As you make your plans, keep in mind that China is BIG and that train travel here bears little resemblance to train travel in Europe. Trains tend to be crowded, noisy, and slow. Don't get me wrong, it is kind of fun to take the train (and I hate trains in general), but you might not want to take trains everywhere, especially not for very long-distance trips (Hong Kong to Beijing, for example would probably not be a pleasant trip by train). We have very few high-speed trains here, so it can often take 10+ hours to travel between cities which are less than an hour apart by air. Unlike in Europe where train stations tend to be located conveniently close to where you're likely to be going as a tourist, that is not the case in China and train stations may be just as far from your final destination as the airport is.

Of the three travel approaches (a reasonably long time in a few carefully selected cities, barnstorming, or base-camp + day-trips), I would advise something between the first two (with the caveat that the best sites in some cities are actually sort of outside the city and require a day-trip, e.g. Great Wall in Beijing, Terracotta Warriors in Xi'an).

If I were putting together a "highlights of China" itinerary for 2 weeks (or maybe a little more) I think it would look something like this:

Hong Kong: 3 full days (you could easily spend more, but 3 days is probably enough to avoid feeling like you really missed out)
Xi'an: 1.5-2 days
Beijing: 4-5 days
Shanghai: 4 days
Hangzhou: 1.5-2 days
Suzhou: 1 day
Nanjing: 2-3 days

I haven't yet been to Shanghai, Hangzhou, Suzhou or Nanjing, so these estimates might change. They are close enough together that you can probably reasonably transfer among them by train. Suzhou can also be done as a day trip from Shanghai (at least Ben is planning to do that in a couple of weeks).

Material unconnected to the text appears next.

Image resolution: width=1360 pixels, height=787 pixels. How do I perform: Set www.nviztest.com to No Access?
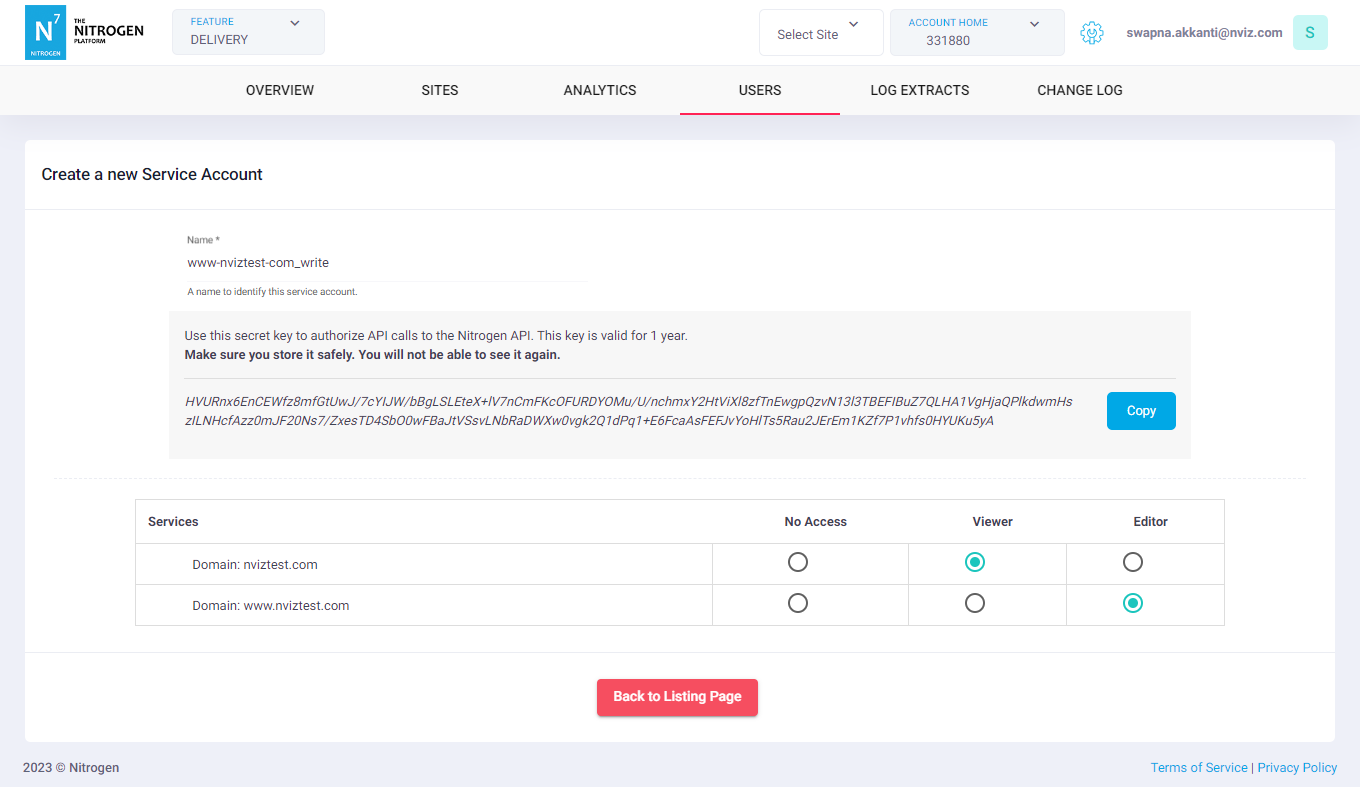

To me, this selection captures most of the highlights of China (with the notable exception of the Yangtze River & 3 Gorges Damn...something to come back for). Hong Kong is its own, unique city. Xi'an has the Terracotta Warriors (one of my very favorite sites in China) and will give you a taste of Muslim-Chinese culture. Beijing has the Great Wall, Forbidden City, etc. and is the heart of northern Chinese food & culture. Shanghai, etc. will give you a sense of southern China. Hangzhou and Suzhou are supposed to be the two most beautiful cities in China and Nanjing, of course, has the WWII history.